● WORK INSTRUCTIONS
Rescale the part of the listing that opens with the line containing "Where should I" and runs through the end of the listing. Write those lines out again, requests included, with every coordinate in the answers multiplied by 1.3 and rounded to a whole number (halves round up), leave all other numbers unchanged, and omit the pictures.

====== DATA LISTING

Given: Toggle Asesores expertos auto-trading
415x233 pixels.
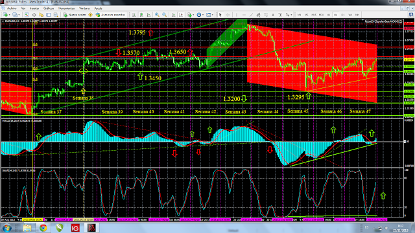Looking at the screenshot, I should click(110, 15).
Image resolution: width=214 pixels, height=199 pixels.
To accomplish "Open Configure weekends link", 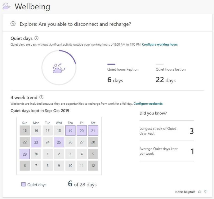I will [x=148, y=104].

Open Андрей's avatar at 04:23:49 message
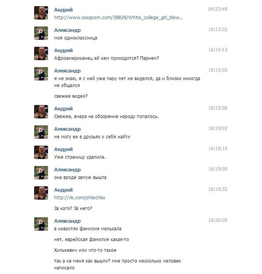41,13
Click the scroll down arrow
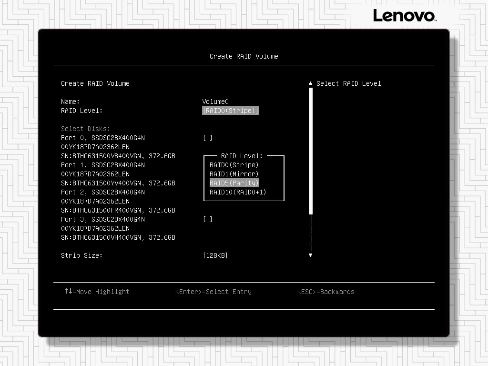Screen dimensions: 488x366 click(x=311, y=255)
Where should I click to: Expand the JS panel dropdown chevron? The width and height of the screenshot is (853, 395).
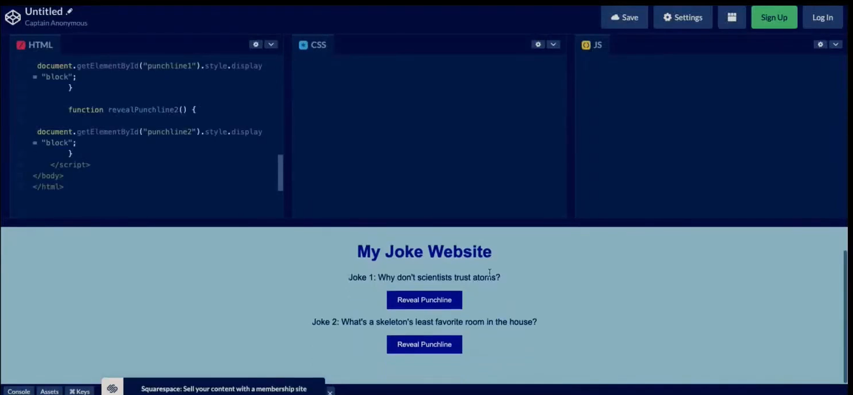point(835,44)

============

● OUTPUT FOR THIS TASK
Where should I click to: Expand the JS panel dropdown chevron? The width and height of the screenshot is (853, 395).
point(1086,57)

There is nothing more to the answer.